Cataliniovita-Snyk

**Name of the Vulnerable Software and Affected Versions** Mongoose versions prior to 6.13.9 Mongoose versions prior to 7.8.9 Mongoose versions prior to 8.22.1 Mongoose versions prior to 9.1.6 **Description** A flaw in the `sanitizeFilter` query sanitization mechanism allows it to be bypassed using the `$nor` operator. When `sanitizeFilter` is active, Mongoose typically wraps query operators in `$eq` to neutralize them. However, `$nor` was not recursively sanitized. Since `$nor` accepts an array and arrays do not trigger the `hasDollarKeys()` function, malicious operators such as `$ne`, `$gt`, or `$regex` can be injected within a `$nor` clause. This can lead to authentication bypass, unauthorized data access, or data exfiltration in applications that pass unsanitized user-controlled input directly into query methods and rely on `sanitizeFilter` for protection. **Recommendations** Update to version 6.13.9 or later. Update to version 7.8.9 or later. Update to version 8.22.1 or later. Update to version 9.1.6 or later. As a temporary workaround, delete `$nor` keys, use an additional schema validation library, or implement middleware to strip `$nor` from query filters.

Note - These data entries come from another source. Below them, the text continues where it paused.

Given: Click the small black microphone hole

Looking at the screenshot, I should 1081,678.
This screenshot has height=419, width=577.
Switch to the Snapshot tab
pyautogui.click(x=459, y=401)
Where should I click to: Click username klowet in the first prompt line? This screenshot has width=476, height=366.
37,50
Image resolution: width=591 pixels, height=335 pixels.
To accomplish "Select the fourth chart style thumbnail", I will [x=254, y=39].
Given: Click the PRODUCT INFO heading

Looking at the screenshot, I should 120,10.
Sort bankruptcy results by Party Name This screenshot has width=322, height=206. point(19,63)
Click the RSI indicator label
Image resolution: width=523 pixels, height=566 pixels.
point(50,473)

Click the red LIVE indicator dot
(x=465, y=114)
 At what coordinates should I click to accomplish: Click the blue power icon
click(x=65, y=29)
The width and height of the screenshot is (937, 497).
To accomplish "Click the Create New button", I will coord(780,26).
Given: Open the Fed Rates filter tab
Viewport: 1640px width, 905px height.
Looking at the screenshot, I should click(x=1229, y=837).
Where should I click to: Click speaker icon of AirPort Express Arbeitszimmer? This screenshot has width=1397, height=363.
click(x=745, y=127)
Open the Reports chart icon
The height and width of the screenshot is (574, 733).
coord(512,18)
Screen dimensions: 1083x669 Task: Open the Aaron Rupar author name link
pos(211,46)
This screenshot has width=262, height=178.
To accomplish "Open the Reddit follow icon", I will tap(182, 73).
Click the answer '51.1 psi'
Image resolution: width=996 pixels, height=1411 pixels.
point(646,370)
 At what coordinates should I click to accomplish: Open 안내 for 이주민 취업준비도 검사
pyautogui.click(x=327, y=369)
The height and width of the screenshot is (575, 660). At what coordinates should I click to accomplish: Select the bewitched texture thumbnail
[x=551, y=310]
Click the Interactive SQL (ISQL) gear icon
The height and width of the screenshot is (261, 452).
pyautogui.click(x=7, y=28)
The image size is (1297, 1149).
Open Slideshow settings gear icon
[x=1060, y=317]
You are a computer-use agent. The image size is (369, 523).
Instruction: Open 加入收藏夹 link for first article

**Name of the Vulnerable Software and Affected Versions** Dify versions prior to 1.11.2 **Description** Dify, an open-source LLM app development platform, contains a stored cross-site scripting (XSS) issue when rendering Mermaid diagrams within chats. The issue stems from Dify’s default Mermaid configuration utilizing a `securityLevel` of `loose`, which permits the execution of potentially unsafe content. **Recommendations** Update to version 1.11.2 or later.